- _INSTRUCTIONS FOR THE TASK_: Exact reproduction required: the lines below from the line with "Chi sono (1188, 487)" to the line with "[Apri la barra di ricerca] (1644, 64)", both ends included, and no others.

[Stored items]
-*-*-
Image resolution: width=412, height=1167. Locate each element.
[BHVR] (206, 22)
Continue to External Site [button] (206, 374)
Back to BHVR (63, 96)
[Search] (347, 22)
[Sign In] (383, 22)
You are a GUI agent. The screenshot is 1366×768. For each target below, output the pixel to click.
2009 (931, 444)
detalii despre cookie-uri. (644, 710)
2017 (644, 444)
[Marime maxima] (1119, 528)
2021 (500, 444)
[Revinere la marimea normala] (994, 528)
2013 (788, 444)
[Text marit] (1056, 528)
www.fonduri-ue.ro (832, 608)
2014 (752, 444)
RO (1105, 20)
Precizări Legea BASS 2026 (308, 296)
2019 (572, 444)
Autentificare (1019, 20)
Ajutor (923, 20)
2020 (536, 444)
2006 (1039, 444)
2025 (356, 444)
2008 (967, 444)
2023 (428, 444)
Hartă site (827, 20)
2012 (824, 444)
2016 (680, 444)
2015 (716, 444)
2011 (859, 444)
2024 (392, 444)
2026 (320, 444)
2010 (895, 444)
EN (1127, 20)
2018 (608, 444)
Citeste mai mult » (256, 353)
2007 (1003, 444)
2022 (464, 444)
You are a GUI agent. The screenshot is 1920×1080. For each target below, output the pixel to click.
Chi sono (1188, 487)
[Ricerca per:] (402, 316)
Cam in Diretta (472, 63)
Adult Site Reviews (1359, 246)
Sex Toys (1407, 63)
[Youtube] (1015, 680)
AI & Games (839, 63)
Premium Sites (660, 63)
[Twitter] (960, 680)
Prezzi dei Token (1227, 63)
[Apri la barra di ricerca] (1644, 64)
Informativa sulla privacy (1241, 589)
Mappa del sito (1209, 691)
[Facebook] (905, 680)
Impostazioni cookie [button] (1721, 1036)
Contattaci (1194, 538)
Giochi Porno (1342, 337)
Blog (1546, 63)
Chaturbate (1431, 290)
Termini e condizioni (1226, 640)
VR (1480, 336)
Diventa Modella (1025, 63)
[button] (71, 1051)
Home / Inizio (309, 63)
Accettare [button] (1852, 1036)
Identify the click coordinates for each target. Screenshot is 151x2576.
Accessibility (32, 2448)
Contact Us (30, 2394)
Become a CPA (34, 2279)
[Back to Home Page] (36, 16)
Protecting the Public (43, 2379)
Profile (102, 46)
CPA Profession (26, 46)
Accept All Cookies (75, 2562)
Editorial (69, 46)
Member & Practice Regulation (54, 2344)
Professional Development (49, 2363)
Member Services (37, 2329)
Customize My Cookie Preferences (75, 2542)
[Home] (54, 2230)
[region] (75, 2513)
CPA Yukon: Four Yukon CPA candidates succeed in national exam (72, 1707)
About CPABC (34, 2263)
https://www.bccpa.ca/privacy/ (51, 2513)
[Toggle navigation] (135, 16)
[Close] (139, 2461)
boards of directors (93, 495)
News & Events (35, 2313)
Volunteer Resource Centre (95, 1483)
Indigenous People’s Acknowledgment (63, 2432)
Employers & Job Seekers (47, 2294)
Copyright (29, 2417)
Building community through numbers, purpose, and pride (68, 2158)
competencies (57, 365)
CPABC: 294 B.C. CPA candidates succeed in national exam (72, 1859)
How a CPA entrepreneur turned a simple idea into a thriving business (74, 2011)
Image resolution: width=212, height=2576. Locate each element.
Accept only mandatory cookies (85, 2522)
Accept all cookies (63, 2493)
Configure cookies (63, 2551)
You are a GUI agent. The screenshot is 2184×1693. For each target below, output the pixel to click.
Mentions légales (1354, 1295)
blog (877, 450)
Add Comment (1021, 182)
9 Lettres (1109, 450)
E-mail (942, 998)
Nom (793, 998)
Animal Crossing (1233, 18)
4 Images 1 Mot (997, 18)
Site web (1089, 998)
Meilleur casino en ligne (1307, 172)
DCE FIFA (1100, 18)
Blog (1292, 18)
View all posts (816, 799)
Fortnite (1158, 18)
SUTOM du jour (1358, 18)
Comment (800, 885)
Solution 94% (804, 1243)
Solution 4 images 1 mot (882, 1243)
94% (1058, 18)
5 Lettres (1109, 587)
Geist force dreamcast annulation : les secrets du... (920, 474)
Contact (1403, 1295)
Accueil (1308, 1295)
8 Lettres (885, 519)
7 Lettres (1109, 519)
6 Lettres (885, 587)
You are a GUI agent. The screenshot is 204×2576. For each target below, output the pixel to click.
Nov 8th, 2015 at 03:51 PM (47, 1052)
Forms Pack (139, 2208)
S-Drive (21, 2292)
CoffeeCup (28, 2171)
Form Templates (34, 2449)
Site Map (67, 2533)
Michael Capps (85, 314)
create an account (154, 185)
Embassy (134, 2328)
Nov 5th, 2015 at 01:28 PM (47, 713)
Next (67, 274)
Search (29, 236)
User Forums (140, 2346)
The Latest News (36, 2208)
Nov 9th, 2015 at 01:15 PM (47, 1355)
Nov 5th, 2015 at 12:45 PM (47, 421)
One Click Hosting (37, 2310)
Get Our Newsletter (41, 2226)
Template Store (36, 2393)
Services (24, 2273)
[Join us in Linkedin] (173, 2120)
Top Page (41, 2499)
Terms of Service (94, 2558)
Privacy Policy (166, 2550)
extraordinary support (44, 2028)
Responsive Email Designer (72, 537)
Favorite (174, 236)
-*-*-
- _EXPECTED ANSWER_:
Chi sono (1188, 487)
[Ricerca per:] (402, 316)
Cam in Diretta (472, 63)
Adult Site Reviews (1359, 246)
Sex Toys (1407, 63)
[Youtube] (1015, 680)
AI & Games (839, 63)
Premium Sites (660, 63)
[Twitter] (960, 680)
Prezzi dei Token (1227, 63)
[Apri la barra di ricerca] (1644, 64)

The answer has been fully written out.